Frente a este panorama, la respuesta internacional ya está en marcha. La agencia meteorológica de Naciones Unidas anunció una movilización sin precedentes para coordinar a gobiernos, organismos humanitarios y sectores sensibles al clima. “Las predicciones estacionales con suficiente antelación y las alertas tempranas son fundamentales para salvar vidas y amortiguar el impacto en nuestras economías y comunidades”, señaló su secretaria general.
A mediados de junio de este año, la FAO y el Programa Mundial de Alimentos lanzaron un Llamamiento Conjunto de Acción Anticipatoria. Piden 202 millones de dólares para proteger a 8,8 millones de personas en 22 países de alto riesgo entre junio de 2026 y marzo de 2027. De América Latina y el Caribe, la lista incluye a Colombia, Venezuela, Haití, Honduras, Guatemala y El Salvador. Las dos agencias ya cuentan con fondos para atender a 1,2 millones de personas; faltan 167 millones más para llegar a los 7,6 millones restantes.
La pregunta no es si El Niño llegará, sino si ese tiempo se aprovechará para reducir sus impactos.
La lógica detrás de este enfoque es contundente: cada dólar invertido en acción anticipatoria puede ahorrar hasta siete dólares en pérdidas y respuesta humanitaria posterior. En la práctica, esto implica intervenir antes de que aparezcan los impactos más severos mediante transferencias de efectivo a familias vulnerables, distribución de semillas resistentes a la sequía o las inundaciones, protección del ganado, sistemas de captación y almacenamiento de agua e infraestructura para reducir el riesgo de inundaciones.

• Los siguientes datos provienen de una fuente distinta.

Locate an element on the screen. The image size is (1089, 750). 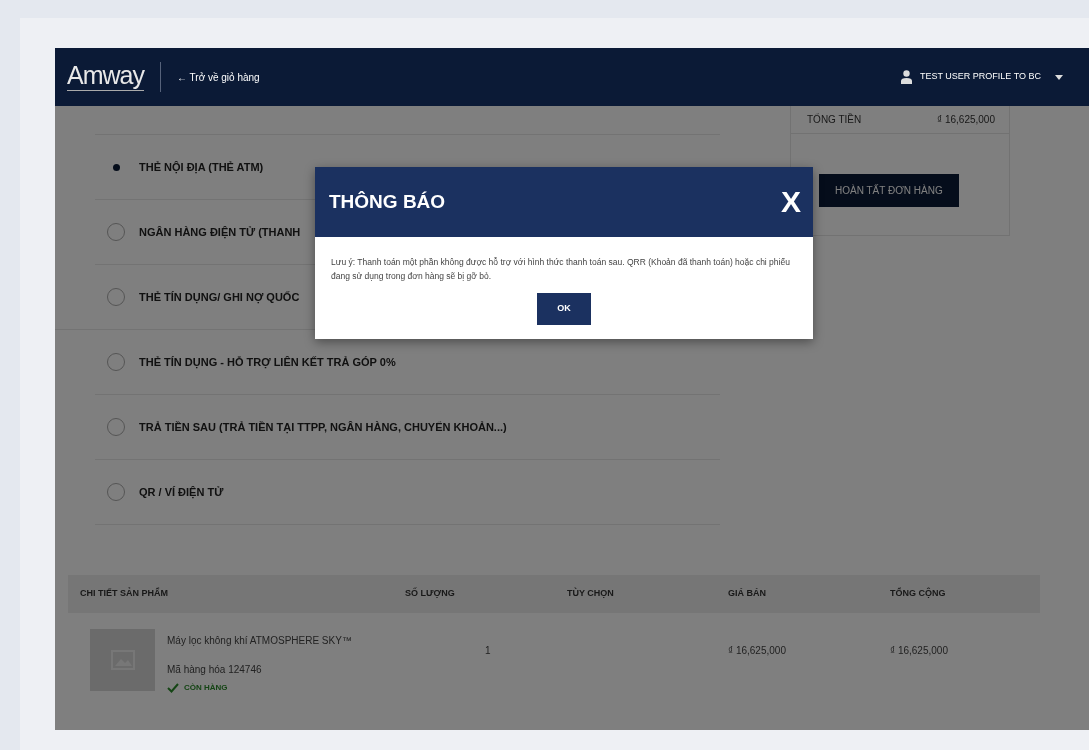
ok-button: OK is located at coordinates (564, 310).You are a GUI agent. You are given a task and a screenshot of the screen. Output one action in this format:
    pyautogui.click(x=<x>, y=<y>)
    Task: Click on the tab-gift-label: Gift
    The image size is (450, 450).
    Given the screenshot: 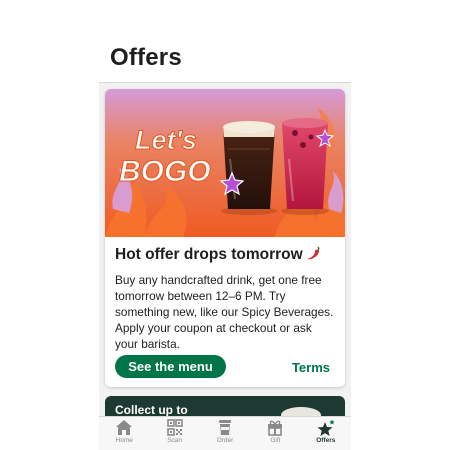 What is the action you would take?
    pyautogui.click(x=276, y=440)
     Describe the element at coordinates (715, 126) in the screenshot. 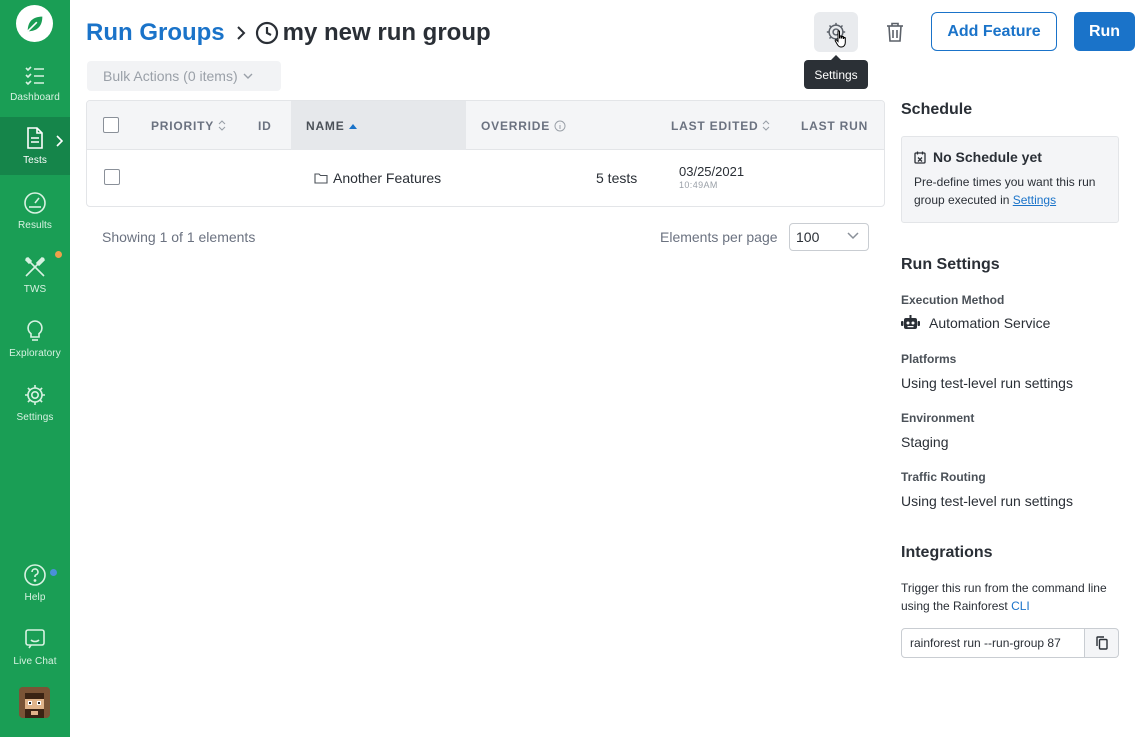

I see `column-label: LAST EDITED` at that location.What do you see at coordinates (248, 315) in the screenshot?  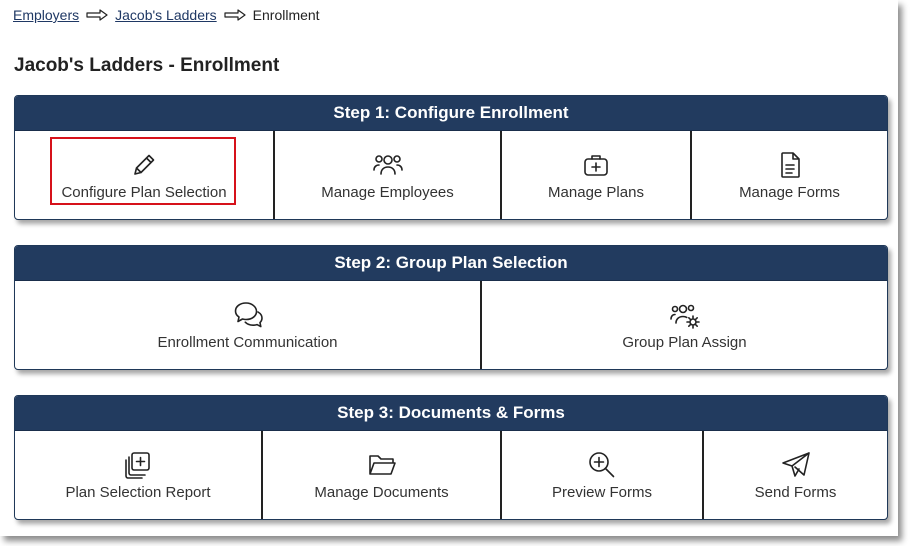 I see `chat-bubbles-icon` at bounding box center [248, 315].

La financiación y la ejecución de estas medidas deben ponerse en marcha mientras aún existe margen para prevenir pérdidas. Hace siglo y medio nadie entendía por qué fallaban las lluvias. Hoy el mundo dispone de información suficiente para anticipar este fenómeno con varios meses de ventaja. La carrera ya comenzó. La pregunta no es si El Niño llegará, sino si ese tiempo se aprovechará para reducir sus impactos.